For much of the world, especially Europe, a complete lack of ancient written documentation makes another response available: simply argue that the language currently spoken there must have been spoken far earlier than previously assumed, and hence got there not through invasion but through some more peaceful process. This yields the various Paleolithic Continuity Hypotheses. The main problem with this for linguists is that it forces us to postulate a much lower rate of linguistic change for the past than is observed for languages with a long written history, or even for unwritten languages that happen to have been recorded as long intervals; as a result, these hypotheses have remained fairly unpopular. For the Middle East, however, the point is moot: writing has a longer history there than anywhere else on the planet, and that history reveals regular episodes of language extinction, language shift, invasion, migration, exile, and everything else that we're supposed to be de-emphasising.
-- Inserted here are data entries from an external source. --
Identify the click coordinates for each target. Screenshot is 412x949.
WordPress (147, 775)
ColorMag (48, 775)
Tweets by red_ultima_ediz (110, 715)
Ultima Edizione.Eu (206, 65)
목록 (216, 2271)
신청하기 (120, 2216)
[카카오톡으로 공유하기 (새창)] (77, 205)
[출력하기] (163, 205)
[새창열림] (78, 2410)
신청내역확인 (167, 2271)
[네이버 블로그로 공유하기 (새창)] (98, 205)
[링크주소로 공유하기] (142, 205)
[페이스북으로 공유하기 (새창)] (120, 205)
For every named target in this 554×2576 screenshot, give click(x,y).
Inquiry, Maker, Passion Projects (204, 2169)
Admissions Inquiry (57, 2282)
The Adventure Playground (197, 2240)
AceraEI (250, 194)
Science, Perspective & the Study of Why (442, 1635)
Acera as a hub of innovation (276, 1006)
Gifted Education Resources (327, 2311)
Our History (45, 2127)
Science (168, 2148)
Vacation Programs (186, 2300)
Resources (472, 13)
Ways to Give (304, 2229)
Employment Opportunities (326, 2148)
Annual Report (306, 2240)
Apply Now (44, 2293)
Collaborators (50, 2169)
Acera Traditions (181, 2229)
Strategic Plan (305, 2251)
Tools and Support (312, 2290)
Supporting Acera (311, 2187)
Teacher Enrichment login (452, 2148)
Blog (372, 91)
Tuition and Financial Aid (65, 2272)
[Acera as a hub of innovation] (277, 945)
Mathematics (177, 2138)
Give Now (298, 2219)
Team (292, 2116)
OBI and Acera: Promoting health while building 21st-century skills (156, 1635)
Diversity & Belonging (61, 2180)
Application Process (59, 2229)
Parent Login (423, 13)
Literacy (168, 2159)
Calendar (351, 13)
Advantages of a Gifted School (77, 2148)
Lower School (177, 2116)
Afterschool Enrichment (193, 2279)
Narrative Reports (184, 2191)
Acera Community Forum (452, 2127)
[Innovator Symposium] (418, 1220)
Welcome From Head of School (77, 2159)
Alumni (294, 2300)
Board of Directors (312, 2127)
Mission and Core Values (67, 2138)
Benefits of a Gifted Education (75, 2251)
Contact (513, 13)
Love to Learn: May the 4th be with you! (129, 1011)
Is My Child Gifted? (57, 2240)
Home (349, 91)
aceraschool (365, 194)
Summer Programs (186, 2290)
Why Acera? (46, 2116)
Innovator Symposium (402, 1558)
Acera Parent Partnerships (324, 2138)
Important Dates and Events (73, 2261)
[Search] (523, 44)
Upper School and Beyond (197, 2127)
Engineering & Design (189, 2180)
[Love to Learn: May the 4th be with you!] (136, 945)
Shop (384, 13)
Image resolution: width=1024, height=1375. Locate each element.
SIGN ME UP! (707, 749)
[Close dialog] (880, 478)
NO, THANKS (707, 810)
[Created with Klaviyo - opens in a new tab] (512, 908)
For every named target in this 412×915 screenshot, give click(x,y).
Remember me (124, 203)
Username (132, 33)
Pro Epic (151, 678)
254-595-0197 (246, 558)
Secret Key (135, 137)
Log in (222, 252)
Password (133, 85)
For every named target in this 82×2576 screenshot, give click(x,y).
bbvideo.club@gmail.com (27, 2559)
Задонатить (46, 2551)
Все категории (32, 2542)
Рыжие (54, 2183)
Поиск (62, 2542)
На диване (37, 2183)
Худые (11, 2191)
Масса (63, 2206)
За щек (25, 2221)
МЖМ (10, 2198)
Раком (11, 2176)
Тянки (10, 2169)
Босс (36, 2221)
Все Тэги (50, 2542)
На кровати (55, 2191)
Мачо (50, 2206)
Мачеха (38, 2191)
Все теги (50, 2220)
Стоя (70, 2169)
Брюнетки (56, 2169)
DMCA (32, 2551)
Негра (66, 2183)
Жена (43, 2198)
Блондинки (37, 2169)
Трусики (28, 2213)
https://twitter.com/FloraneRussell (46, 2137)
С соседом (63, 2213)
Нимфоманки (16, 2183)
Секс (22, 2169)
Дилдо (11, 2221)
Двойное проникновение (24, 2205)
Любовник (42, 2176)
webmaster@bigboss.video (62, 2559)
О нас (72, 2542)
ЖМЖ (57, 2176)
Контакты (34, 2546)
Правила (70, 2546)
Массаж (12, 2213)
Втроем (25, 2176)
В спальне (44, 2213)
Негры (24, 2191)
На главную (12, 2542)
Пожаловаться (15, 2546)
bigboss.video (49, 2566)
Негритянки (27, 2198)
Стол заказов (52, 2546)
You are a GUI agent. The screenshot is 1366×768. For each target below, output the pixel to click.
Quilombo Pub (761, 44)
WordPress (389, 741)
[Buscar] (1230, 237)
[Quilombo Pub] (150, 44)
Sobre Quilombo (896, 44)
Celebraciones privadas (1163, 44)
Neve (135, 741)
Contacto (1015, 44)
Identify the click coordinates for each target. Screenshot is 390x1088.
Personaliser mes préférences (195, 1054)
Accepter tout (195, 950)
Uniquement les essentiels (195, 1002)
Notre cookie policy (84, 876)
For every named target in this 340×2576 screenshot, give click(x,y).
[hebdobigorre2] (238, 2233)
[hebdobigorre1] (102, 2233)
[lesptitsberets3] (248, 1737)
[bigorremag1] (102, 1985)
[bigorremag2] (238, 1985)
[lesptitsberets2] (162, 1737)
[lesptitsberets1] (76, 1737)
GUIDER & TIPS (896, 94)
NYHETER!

So if you really want to emphasise your languages' continuity with your ancestors', these are two more promising ways to do it. But I would suggest that there's no reason to bother. If your current identity isn't working out for you, and you don't think you can reform it, why not work on creating a genuinely new one, rather than perpetuating the obsession with heritage by digging around in history for an even older one? It worked out pretty well for America, after all.

Thursday, September 11, 2014

Why "Levantine" is Arabic, not Aramaic: Part 3

We've seen that historical linguists decide which languages share a more recent common ancestor on the basis of shared innovations (or their absence). But if you're paying attention, you may have noticed a potential problem here: innovations can be shared for at least three reasons:
  • Common ancestry - the reason why, for example, Proto-Indo-European intervocalic *s has changed to r both in Spanish and in French.
  • Contact - for example, the change of r (the rolled r you get in Spanish) to R (the uvular r you get in French) started in French, but spread to other European languages such as German, probably due to the prestige of French among the upper classes (actually there's some debate about the direction of spread - see eg this paper by Kostakis - but either way it spread through contact)
  • Chance - for example, θ (th) has changed to t both in Jamaican English and in Levantine, but not because they share any common history or close ties.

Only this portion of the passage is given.